_記事_

<閑話休題>大衆心理あるいは流行を追うこととは?
もともとキリスト教徒でもない日本人がクリスマスを祝うことに対して、私は小学生の頃からの大きな違和感が常にあるのだが、それが旧大陸のケルトの風習(日本のお盆のような、一年の特定の時期に死霊・精霊・異世界住人たちが地上に出てくる)を(ケルト系であるアイルランド、スコットランド、ウェールズ人たちが)新大陸アメリカに持ち込んで、秋の(かぼちゃや七面鳥)収穫祭と重ね合わせたハロウィーン(移民たちの愛国心育成に寄与する目的もある)を、一部の日本人が単なる仮装パーティと理解して大騒ぎしていることには、最初から酷く辟易していた。
そうした風潮は隣国でもあり、その結果大事故が発生したということは、被害に遭った方には深く哀悼の意を表するが、(特に政治的な意味合いはなく、一般論として)そういう大衆のパニック行動かつ集団ヒステリーが発生しないようにするのが、時の為政者の責任であると思う(参考:ホセ・オルテガ・イ・ガゼットの「大衆とは、『ただ欲求のみを持っており、自分には権利だけあると考え、義務を持っているなどとは考えもしない』、つまり、『みずからに義務を課す高貴さを欠いた人間である』」)。

_課題の内容_
ハロウィーンと大衆心理を扱った記事を、最後の文の後から書き継いでください。 この後に並ぶ行は、ここでの作業には一切関わらない。

_データ部分_
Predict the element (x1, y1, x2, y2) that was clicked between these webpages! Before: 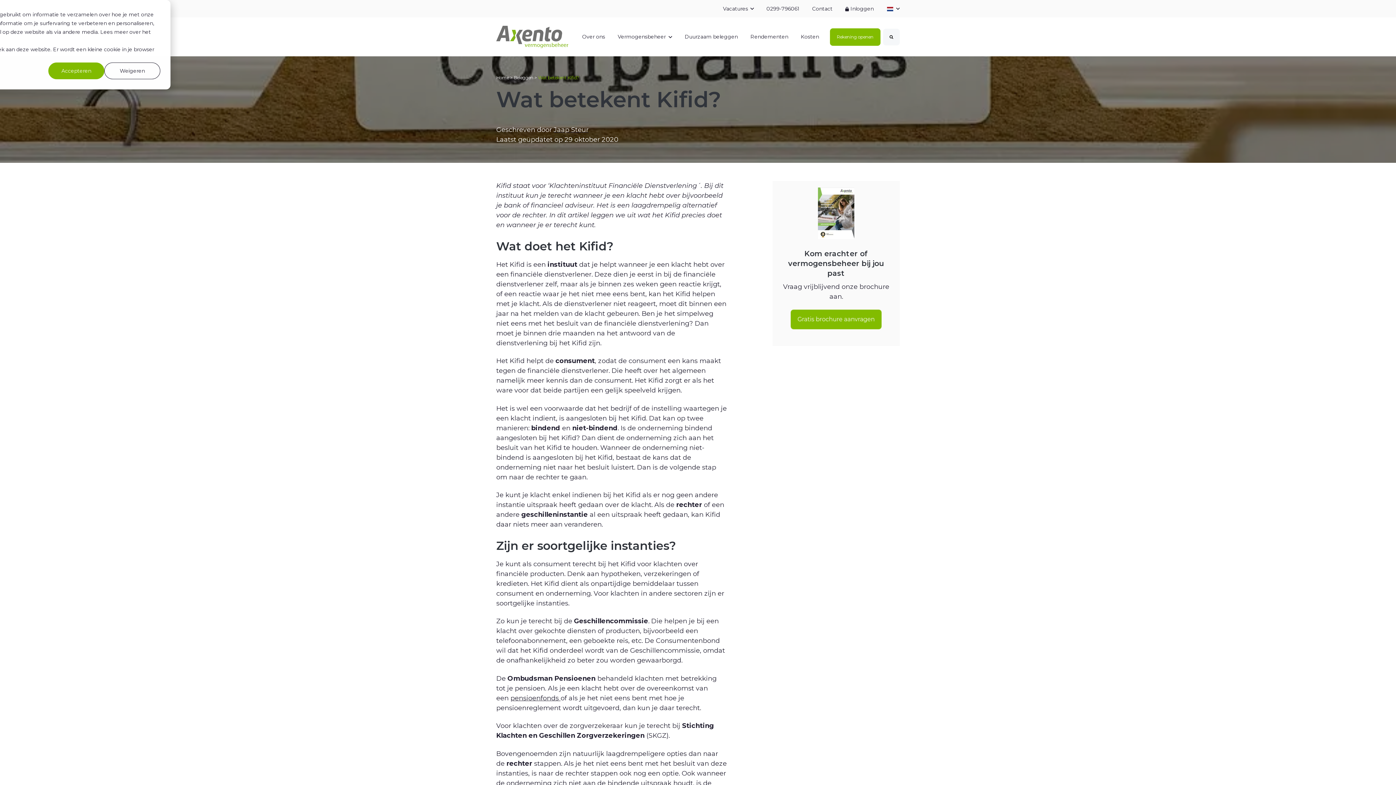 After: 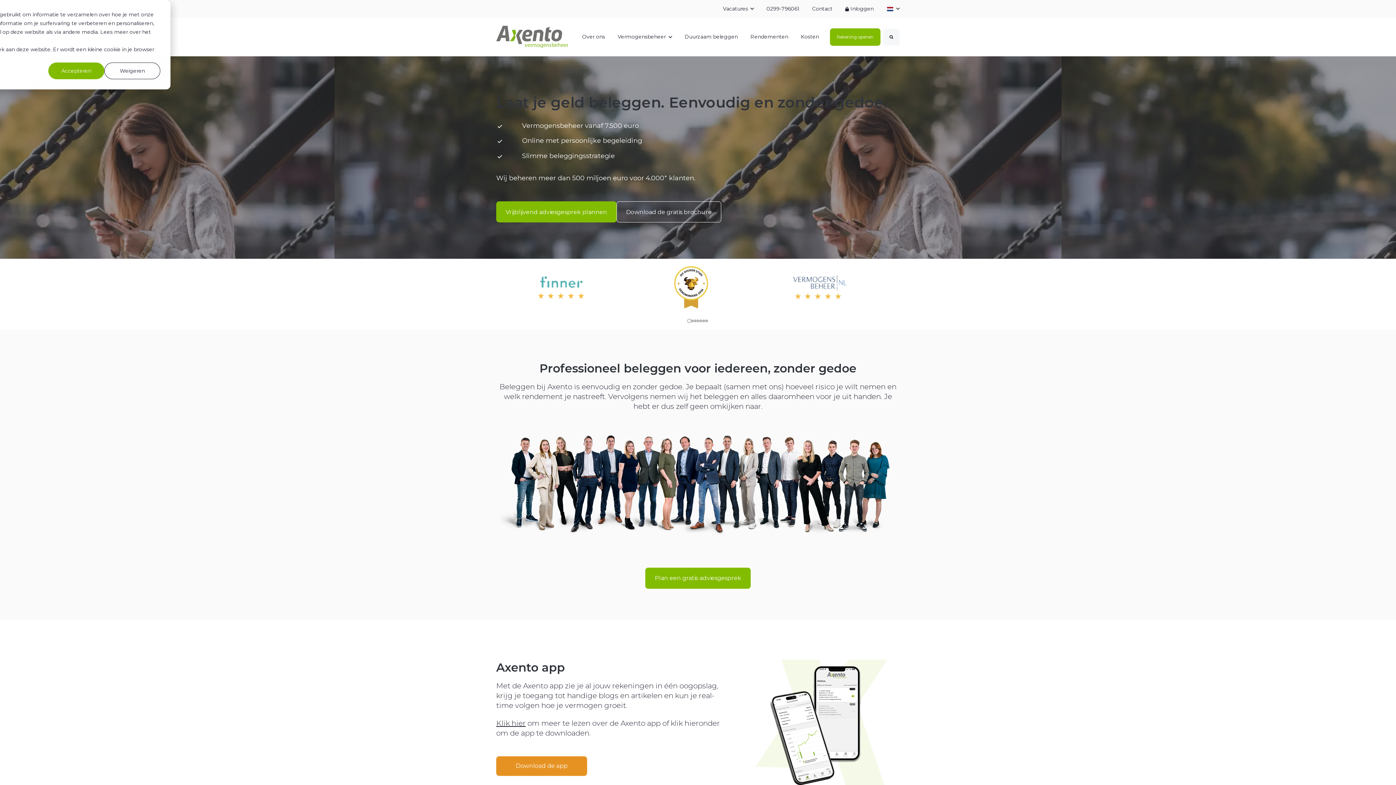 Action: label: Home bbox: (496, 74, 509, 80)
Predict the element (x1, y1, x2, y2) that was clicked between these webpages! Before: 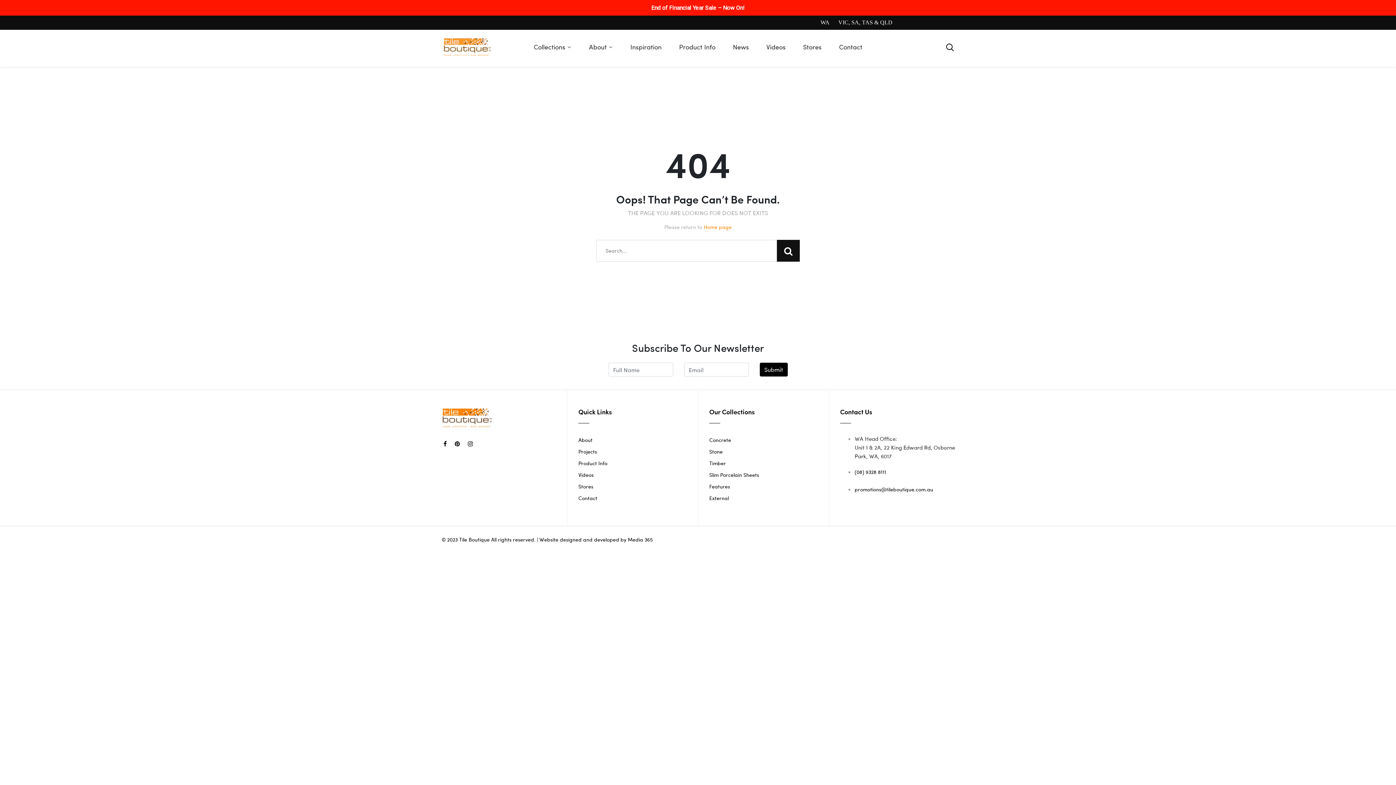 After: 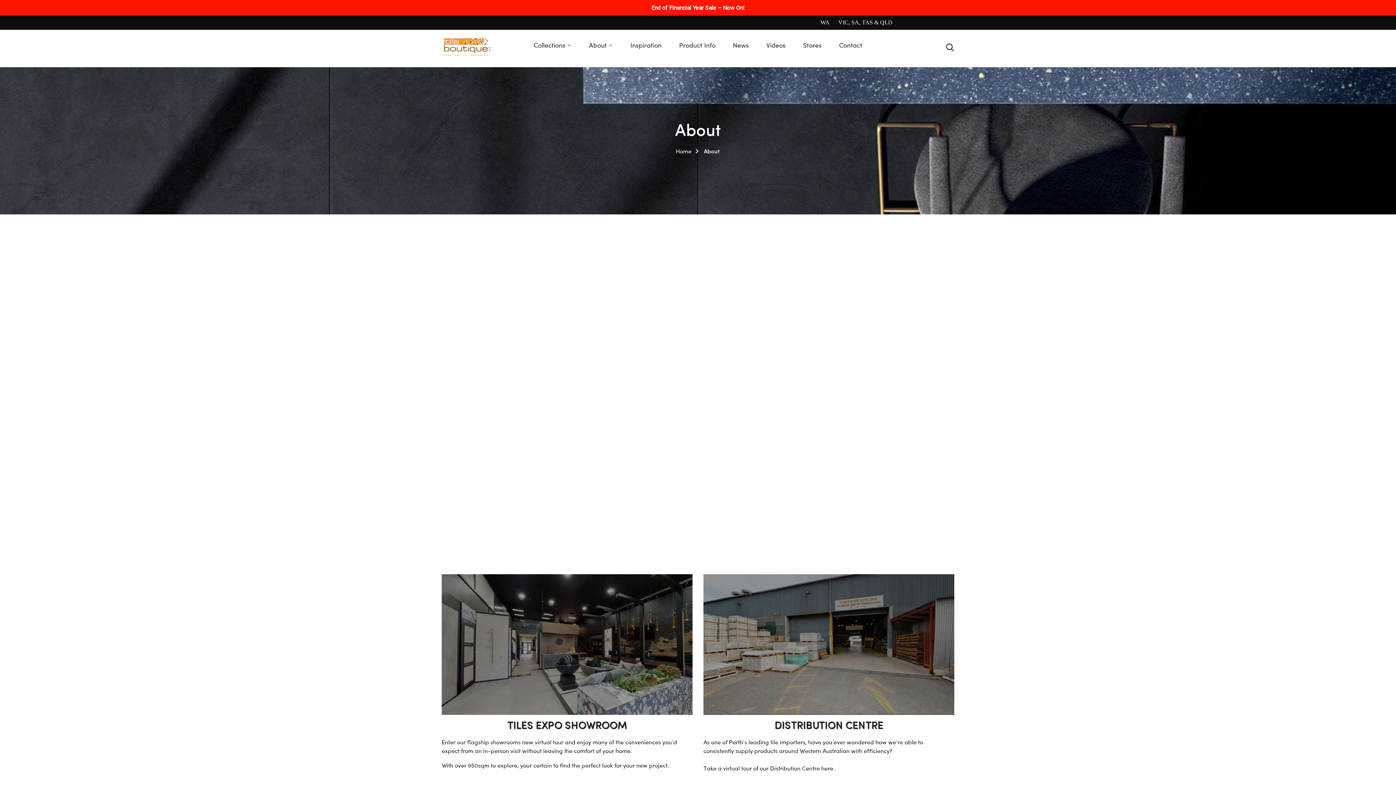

_解答例_
他方では、この「ハロウィーン熱狂」は、江戸時代末期の「お伊勢参り」に似たものがあるように、私個人の歴史的観点からみている。また一方では、20世紀後半の世紀末的かつ退廃的風潮から発生した、バブル時代の「なんとなくクリスタル信仰」、「金持ち及び株取引崇拝」同様の、大衆の欲求不満かつ余暇の簡便なはけ口でもあるという見方もできると思う。
つまり、大衆というものは、たとえ毎日の生活に満足していても、常に「感情の無差別なはけ口」を求めている。それは、村祭りとか盆踊りという形でこれまで日本文化にはめ込まれていたが、それらが「近代化」、「社会の進歩」、「生活の欧米化」という文化的洪水により、「過去の遺物」、「若者が好まない」、「担い手がいない」というレッテル貼りの下、急激に廃れてしまった。その結果、その代替となる「はけ口」を誰かが作らねばならないのだが、為政者たちは、これを提供することに十分応えていないのだと思う。
そうした中で「はけ口」として自然発生してきたのが、「日本のクリスマス」があり、「日本のハロウィーン」があるように思う。もちろんその背景としては、消費文化を土台にした企業の経済活動(つまり、クリスマスやハロウィーンをネタに金儲けする)が契機になっているが、大衆がこうした「はけ口」を常時求めているということが、この二つの日本的「はけ口」が、容易に流行した理由の一つだと思う。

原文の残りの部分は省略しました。